As the robot moves around, he'll be moving from one dirty square to another, sometimes passing through some clean spaces along the way. Your job is to figure out the order in which to visit the dirty squares.
# Code is untested and may contain typos. :-)
# A list of the (x, y) coordinates of all of the dirty squares.
dirty_squares = [(0, 4), (1, 1), etc.]
n = len(dirty_squares)
# Everywhere after here, refer to dirty squares by their index
# into dirty_squares.
def compute_distance(i, j):
return (abs(dirty_squares[i][0] - dirty_squares[j][0])
+ abs(dirty_squares[i][1] - dirty_squares[j][1]))
# distances[i][j] is the cost to move from dirty square i to
# dirty square j.
distances = []
for i in range(n):
distances.append([compute_distance(i, j) for j in range(n)])

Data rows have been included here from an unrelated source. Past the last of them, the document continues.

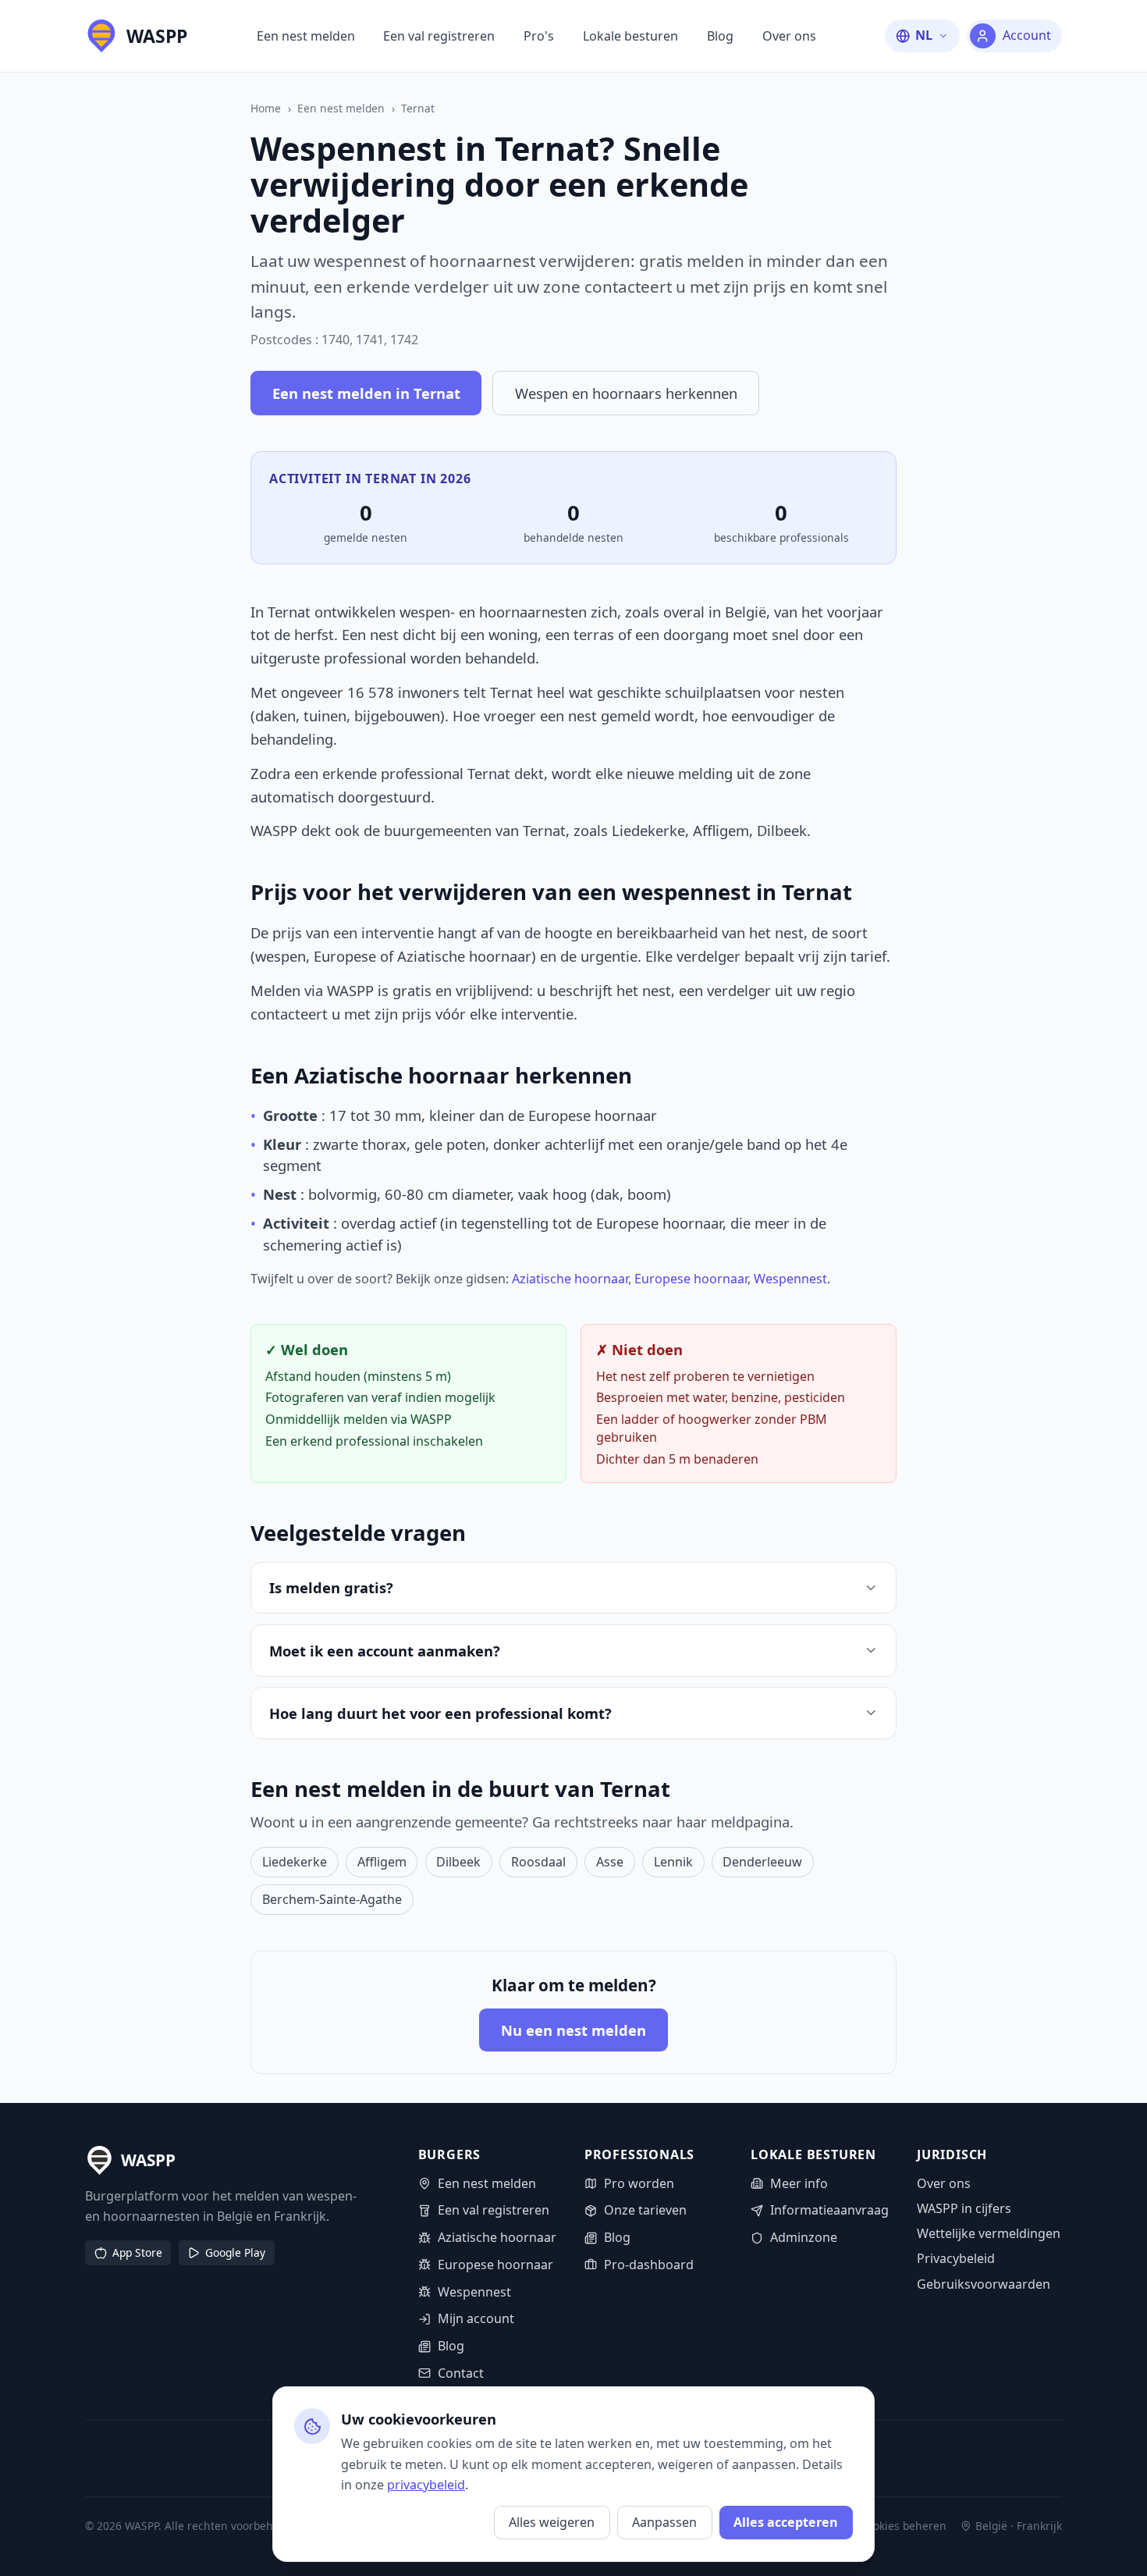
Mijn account (476, 2318)
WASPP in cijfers (964, 2208)
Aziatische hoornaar (570, 1278)
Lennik (673, 1861)
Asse (609, 1861)
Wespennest (790, 1278)
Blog (720, 35)
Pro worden (639, 2183)
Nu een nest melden (573, 2030)
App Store (137, 2252)
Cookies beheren (903, 2526)
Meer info (799, 2183)
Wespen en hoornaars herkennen (626, 393)
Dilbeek (458, 1861)
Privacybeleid (956, 2258)
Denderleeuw (762, 1861)
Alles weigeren (552, 2522)
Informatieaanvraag (829, 2209)
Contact (461, 2373)
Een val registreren (439, 35)
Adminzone (803, 2237)
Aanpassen (664, 2522)
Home (265, 108)
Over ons (789, 35)
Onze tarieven (645, 2209)
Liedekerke (294, 1861)
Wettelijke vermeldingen (988, 2233)
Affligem (382, 1861)
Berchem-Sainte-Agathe (332, 1899)
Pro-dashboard (649, 2264)
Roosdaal (538, 1861)
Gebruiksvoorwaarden (983, 2284)
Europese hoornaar (691, 1278)
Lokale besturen (630, 35)
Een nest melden (306, 35)
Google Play (235, 2252)
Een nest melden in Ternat (366, 393)
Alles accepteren (785, 2522)
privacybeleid (426, 2484)
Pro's (539, 35)
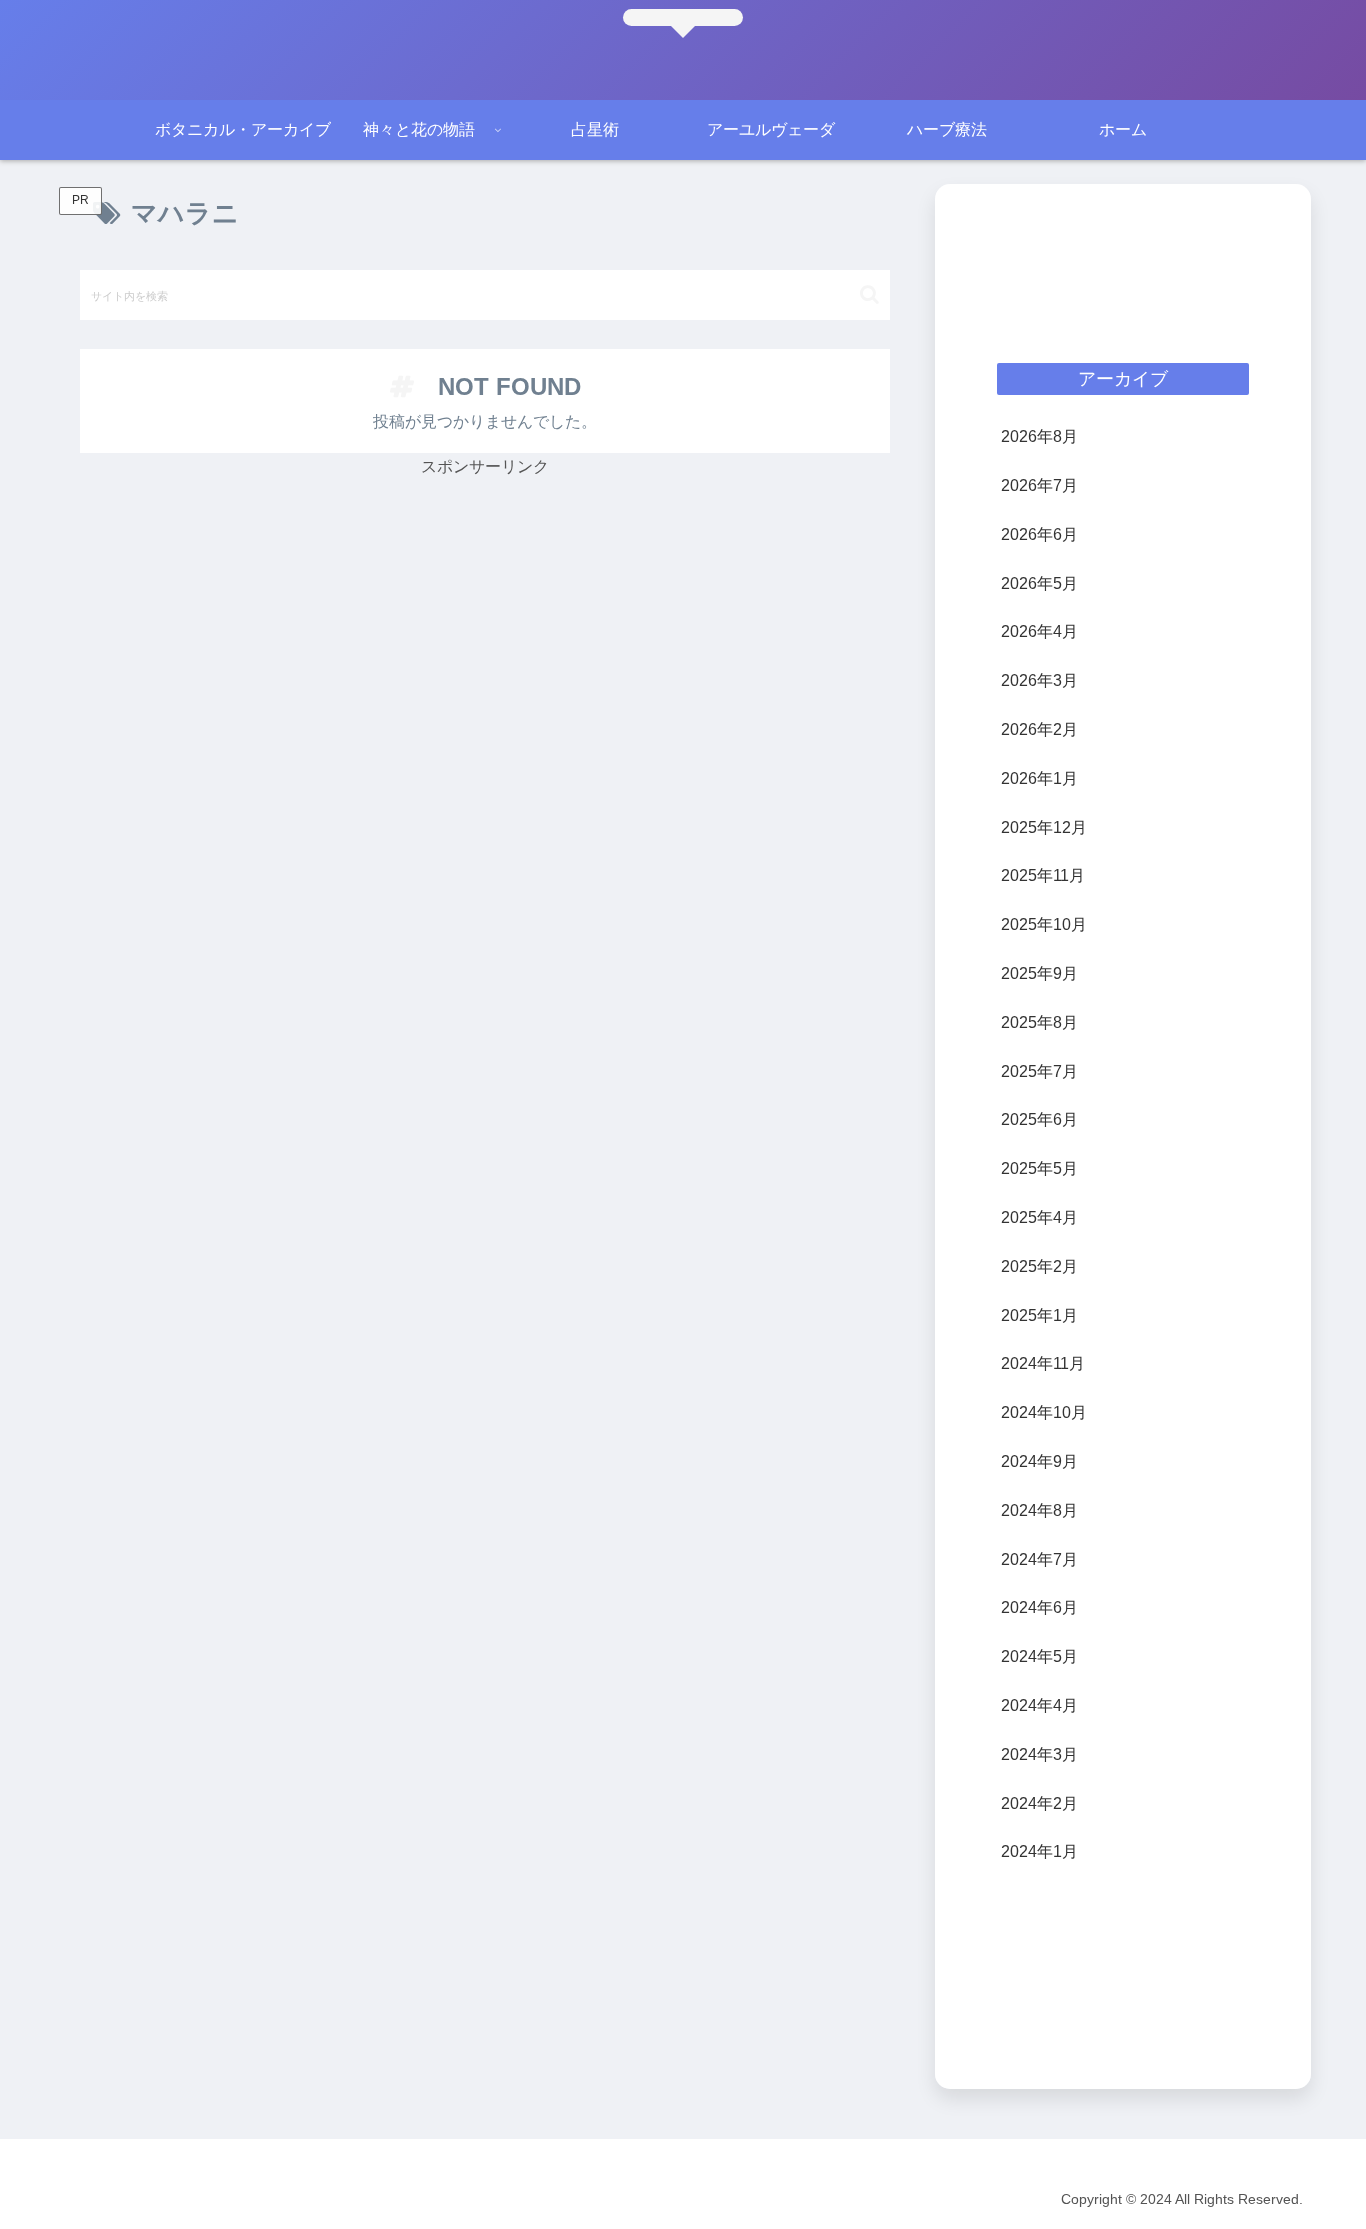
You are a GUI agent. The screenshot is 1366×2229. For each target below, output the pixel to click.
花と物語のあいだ (129, 2199)
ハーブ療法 (372, 2199)
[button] (869, 294)
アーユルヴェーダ (261, 2199)
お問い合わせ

# The x, y coordinates of where the robot starts.
start_node = (0, 0)
# first_move_distances[i] is the cost to move from the robot's
# start location to dirty square i.
first_move_distances = [
abs(start_node[0] - dirty_squares[i][0])
+ abs(start_node[1] - dirty_squares[i][1]))
for i in range(n)]
# order is a list of the dirty squares.
def cost(order):
if not order:
return 0 # Cleaning 0 dirty squares is free.
return (first_move_distances[order[0]]
+ sum(distances[order[i]][order[i+1]]
for i in range(len(order)-1)))
Your goal is to find a way to reorder list(range(n)) that minimizes the cost.
2. How do I find the minimum number of moves to solve this problem?
As others have pointed out, the generalized form of this problem is intractable (NP-Hard). You have two pieces of information that help constrain the problem to make it tractable:
The graph is a grid.
There are at most 24 dirty squares.
I like your instinct to use A* here. It's often good for solving find-the-minimum-number-of-moves problems. However, A* requires a fair amount of code. I think you'd be better of going with a Branch-and-Bound approach (sometimes called Branch-and-Prune), which should be almost as efficient but is much easier to implement.
The idea is to start enumerating all possible solutions using a depth-first-search, like so:
# Each list represents a sequence of dirty nodes.
[]
[1]
[1, 2]
[1, 2, 3]
[1, 3]
[1, 3, 2]
[2]
[2, 1]
[2, 1, 3]
Every time you're about to recurse into a branch, check to see if that branch is more expensive than the cheapest solution found so far. If so, you can skip the whole branch.
If that's not efficient enough, add a function to calculate a lower bound on the remaining cost. Then if cost([2]) + lower_bound(set([1, 3])) is more expensive than the cheapest solution found so far, you can skip the whole branch. The tighter lower_bound() is, the more branches you can skip.
Let's say V={v|v=b or v=d}, and get a full connected graph G(V,E). You could calculate the cost of each edge in E with a time complexity of O(n^2). Afterwards the problem becomes exactly the same as: Start at a specified vertex, and find a shortest path of G which covers V.
We call this Traveling Salesman Problem(TSP) since 1832.
The problem can certainly be stored as a graph. The cost between nodes (dirty cells) is their Manhattan distance. Ignore the cost of cleaning cells, because that total cost will be the same no matter what path taken.
This problem looks to me like the Minimum Rectilinear Steiner Tree problem. Unfortunately, the problem is NP hard, so you'll need to come up with an approximation (a Minimum Spanning Tree based on Manhattan distance), if I am correct.